Nowhere is the luxury of private patient rooms more evident at Northside than in its new orthopedic wing, where Hospital Corporation of America (HCA), the hospital's Nashville-based parent company, recently funded a $20 million renovation. The orthopedic wing now houses 16 beds and is equipped with cutting-edge medical technology for the department's six surgeons. (Another surgeon is joining the staff soon.)
The orthopedic renovations were completed in April and comprise the first of a two-phase operation, with another $10 million yet to be spent. Nichols says there are plans to eventually make all the hospital's rooms private.
He also notes that partially because the orthopedic surgeons — known in medical circles informally as orthopods — played a key role in the design of the renovation, feedback has been positive. “As I call it we kind of 'mac daddy' them out with flat-screen TVs, private showers and that kind of thing,” Nichols says. “And we've just gotten rave reviews from these patients that are coming here so far.”
But private rooms for patients aren't just for privacy's sake or luxury.
According to the Centers for Disease Control and Prevention, around 2 million hospital-derived infections kill roughly 100,000 Americans every year. So the push toward private rooms isn't just about an up-charge to the patient's hospital stay, it's about preventing the spread of contagions. Other compelling reasons for the move from shared to private rooms include better sleep, which helps patients recover more quickly; happiness between the patient and their families; and psychological balance.
“I've been an orthopedic surgeon at Northside Hospital for several years ... (and) these improvements allow for a better environment for my patients,” says Dr. Ahmad Nematbakhsh, director of orthopedics at Northside.

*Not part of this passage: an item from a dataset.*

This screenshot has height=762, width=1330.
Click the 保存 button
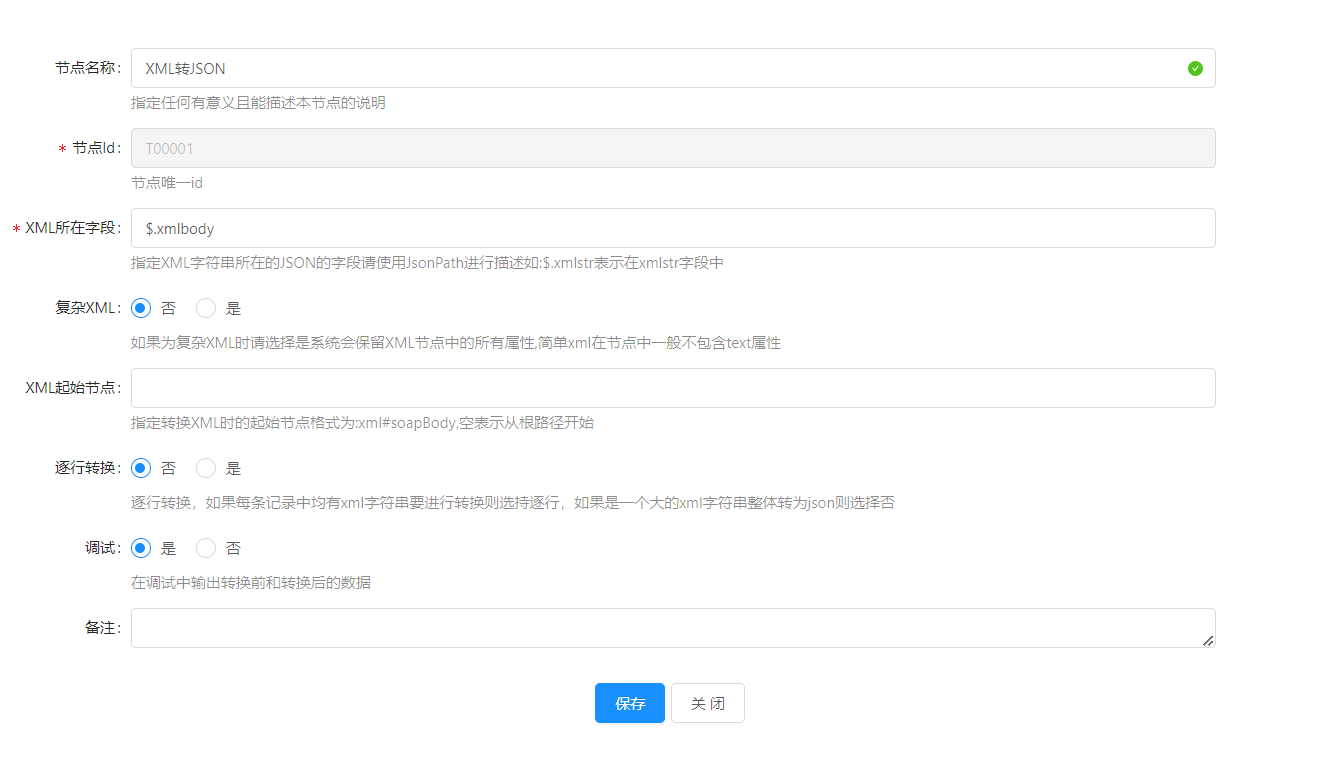click(x=629, y=703)
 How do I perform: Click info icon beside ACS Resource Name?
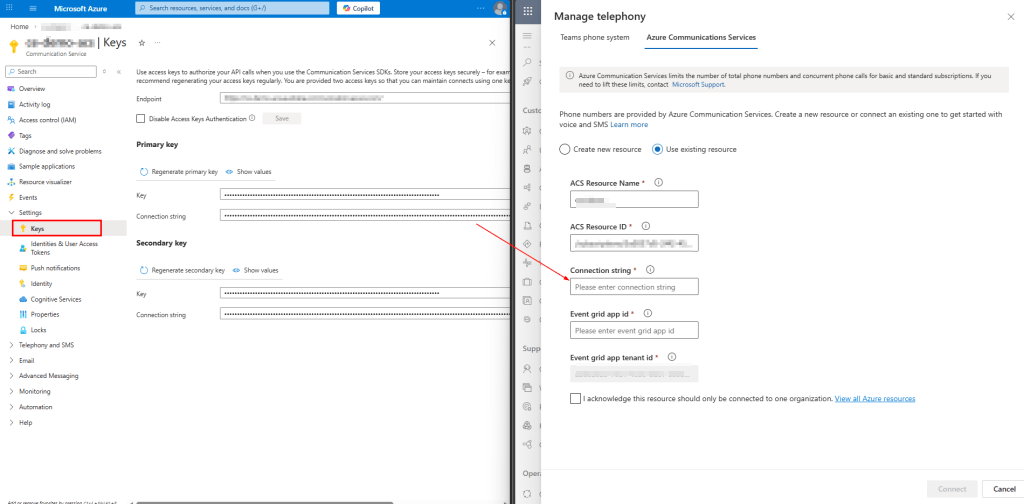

In addition to the construction project, running Northside is an expensive proposition. Salaries, wages and benefits for staff totaled $89.15 million in 2016, hospital officials say, while the facility paid $6.37 million in taxes. The cost to treat patients without insurance — a pain point for nearly every hospital — was $19.9 million. HCA doesn't break out revenue for individual hospitals in the chain.
Nichols says with private rooms being the standard of today and the future, patient satisfaction is more often affected by their experience during a recovery stay. “Look, people want their own rooms — family members are coming to visit, they want to be comfortable — that's a norm now,” Nichols says. “This has done exactly what we thought it was going to do: Patients love it.”